I write this to share with you today because fencing in any ordinary back street in the suburb of Mt Lawley this morning, a gentleman I hadn’t seen for several years in company with two others going for their morning coffee and a stroll together stopped to say hello and it was David.
Our big country town is alive and well and if not for running my dear friend of today off the road in Northbridge in August 1984 I would not be telling you this little part of my life.
I hope you too have random friends and encounters to brighten your life also because it sure puts a spark into my day.
Formerly Richmond and now known as East Fremantle , the area saw The Castlemaine Brewery operating from 1896-1963.
Photo thanks to SLWA c1902- 1904. Looking from East Street Jetty now we see some impressive industrial structures. Businesses along the riverfront could be serviced from the water by barges. I’m suggesting the Brewery was constructed here due to many springs from the limestone cliffs under Bicton.
Speaking to Craig Bibra recently whose family did well from the gold rush of the 1890s and lived atop the limestone cliff serviced via Preston Point Road in a home built by Herbert Hoover just behind the brewery here. The brothers purchased a farm and hotels supplied by Castlemaine including The National in Fremantle. They decided to part ways with one taking the farm. The gold rush proved to be a bountiful one to publicans but unfortunately for the other brother , a ten year drought saw an end to his good fortune.
Photo with thanks to the late Jack Lorrimer.
Castlemaine sold their interests to The Swan Brewery in 1927. Swan subsequently closed the brewery, employing the majority of the workforce at the Perth operations.
The building was demolished using too much explosive which sent debris farther than planned hitting vehicles to allow the construction of the new Stirling Bridge.
We have a terrific view down from The Plympton Hotel over Canning Road, behind the Castlemaine Brewery past The Boatbuilders House along the banks of the Swan River and Bicton.
Something I learned this week was John Duffield ,who landed in 1830 aboard the Warrior took up one of 4 land grants of 500 acres in what becamse Bicton.
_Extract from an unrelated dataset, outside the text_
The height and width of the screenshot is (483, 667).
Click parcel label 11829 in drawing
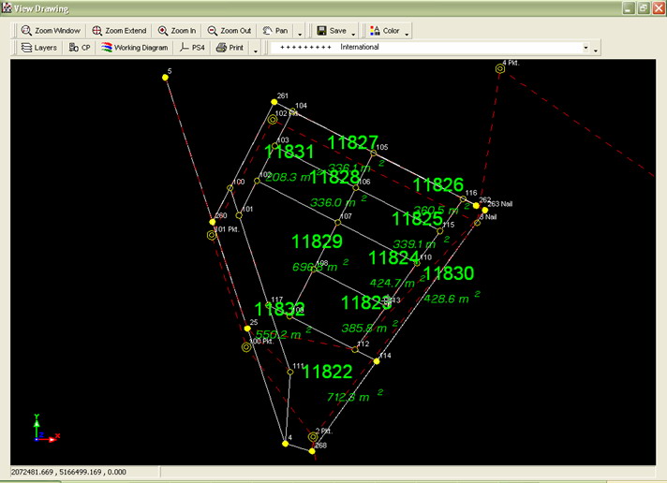[316, 242]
By 1845, Duffield was operating the first commercial vineyard with 5700 vines but in 1860 tragedy struck when his son James and a labourer John Luff were buried alive while sinking a well on the property.
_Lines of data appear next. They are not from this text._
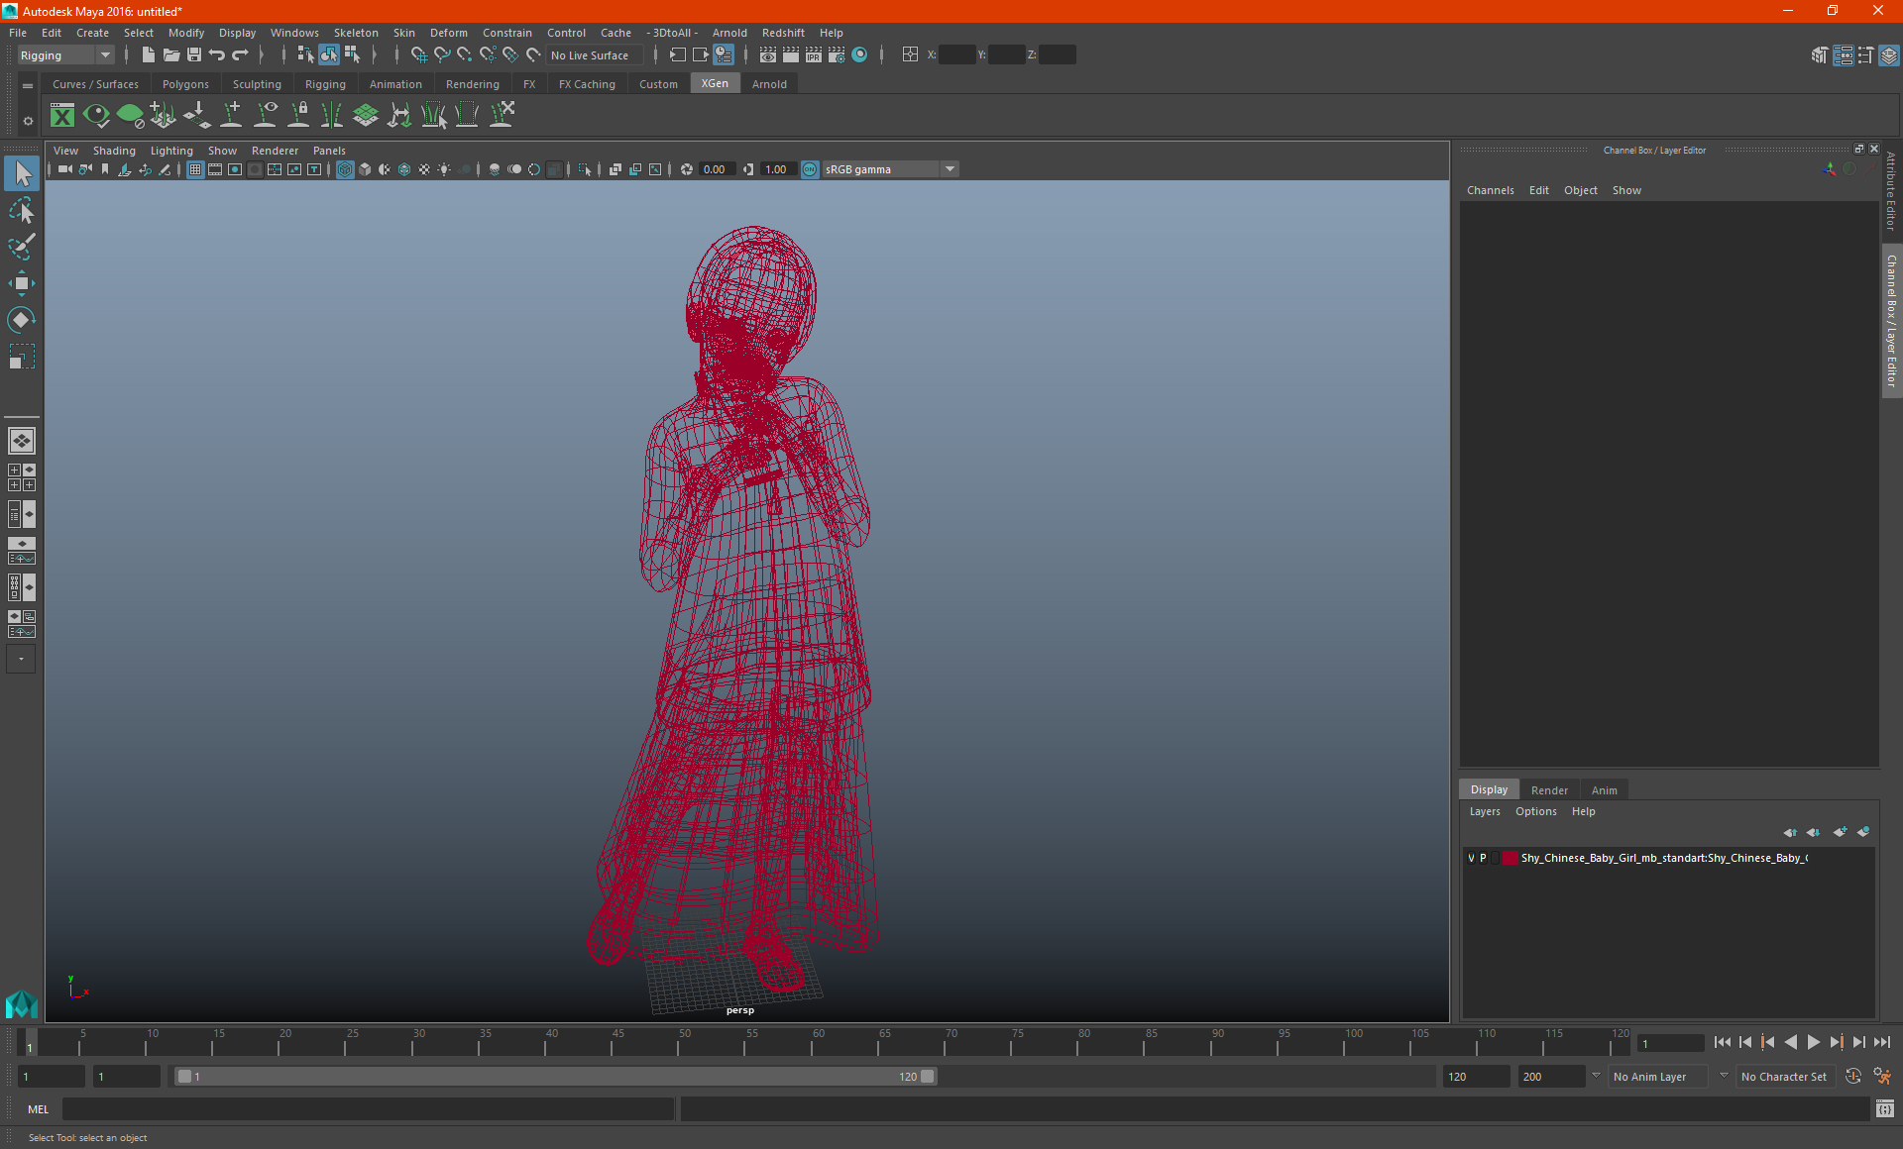Toggle the P column for layer
Viewport: 1903px width, 1149px height.
(1485, 857)
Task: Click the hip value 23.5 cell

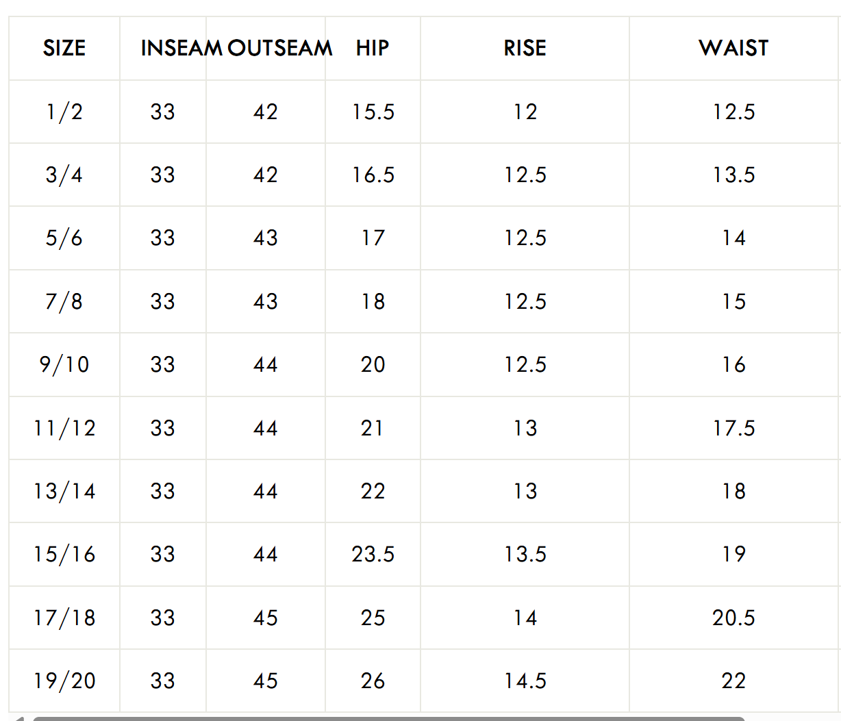Action: [x=373, y=554]
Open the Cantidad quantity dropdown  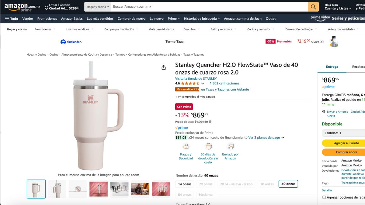[x=344, y=133]
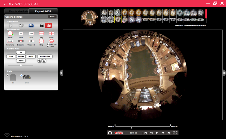Open the Playback & Edit tab

43,11
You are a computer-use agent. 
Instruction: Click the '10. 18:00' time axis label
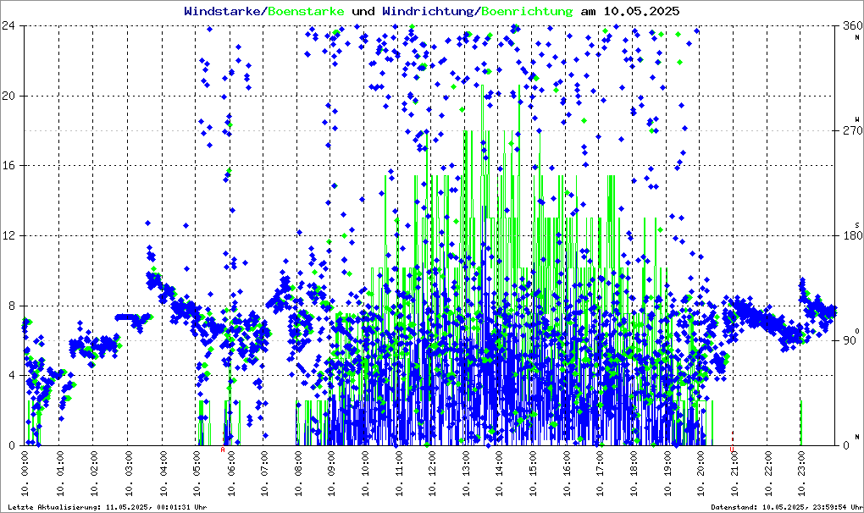[634, 474]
Regular ferry services visited the East Street and Point Walter jetties with a tram passing one and reaching the other at Point Walter Reserve from Fremantle from the 15th December 1915, simultaneously with its opening of the extension of the East line to Stock Road, Bicton. The opening of this route helped to develop Point Walter into a popular resort and place of entertainment. Along with the trams came electric lighting, and, soon afterwards, well patronised shops and restaurants. Entertainment at Point Walter included a band. There were also panoramic views of the Swan River, frequently dotted with the sails of racing yachts.
Photo with thanks to Richard Rigg.
Over time, increasing numbers of motor car owners chose to seek entertainment further away from Fremantle than Point Walter. As a result, the Point Walter resort fell into disrepair, and patronage on the Point Walter line declined. In 1939, the line was closed
After the closure of the South Fremantle racecourse, a course was established in Bicton in 1904 on land leased by the Highams closer to Point Walter. This course too closed due to the WA Racing Restrictions Act in 1917.
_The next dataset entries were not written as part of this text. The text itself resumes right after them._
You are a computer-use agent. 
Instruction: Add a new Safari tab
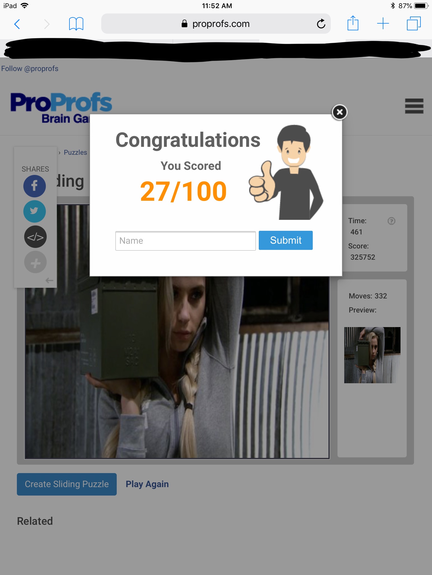383,24
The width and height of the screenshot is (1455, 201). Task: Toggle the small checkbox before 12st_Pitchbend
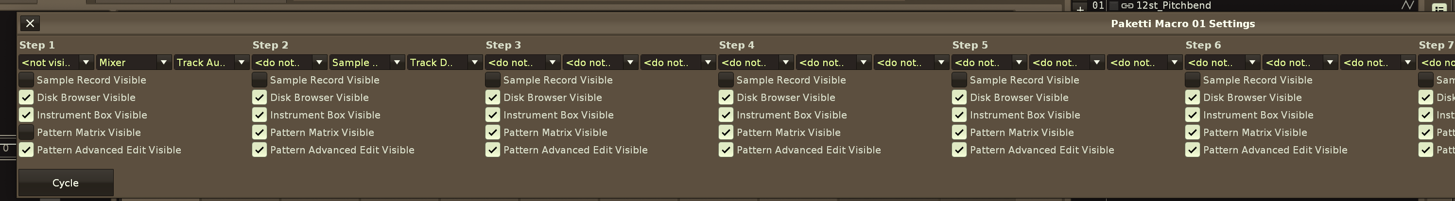[1114, 6]
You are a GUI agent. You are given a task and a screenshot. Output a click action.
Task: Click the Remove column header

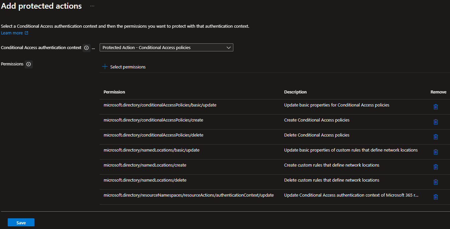coord(438,92)
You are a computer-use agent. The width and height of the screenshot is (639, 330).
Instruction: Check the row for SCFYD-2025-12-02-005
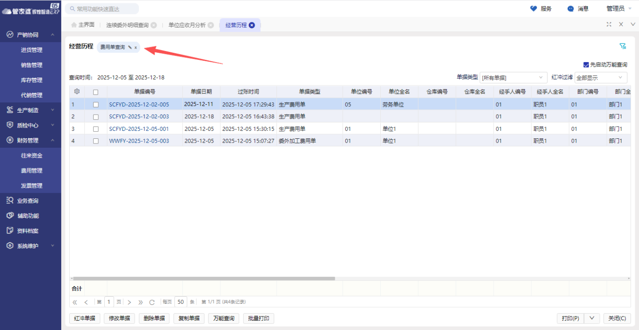point(96,105)
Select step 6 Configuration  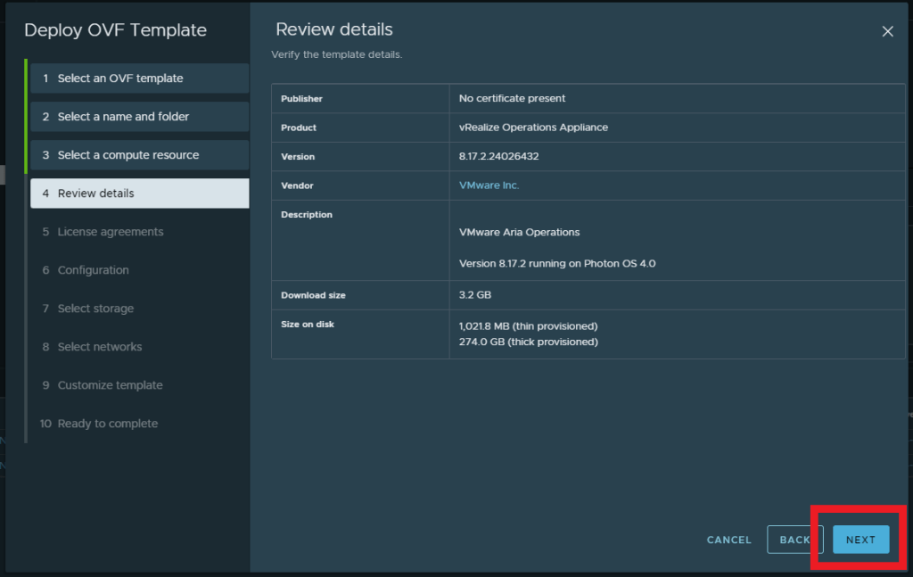pyautogui.click(x=93, y=270)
On the far left you can see what we know today as The Left Bank formerly the ‘Boatbuilder’s House’— thanks go to Fremantle Library for image no. LH004686
Bicton Baths survives today and was developed in 1926, initiated by the local Melville Amateur Swimming Club, which made good use of the existing animal quarantine station jetty as a swimming platform. The baths quickly became a very popular location for swimming lessons, races and later water polo.
After the end of the second World War, Bicton expanded quickly with new homes and families settling there in a suburb named after a village in Britain near East Devon.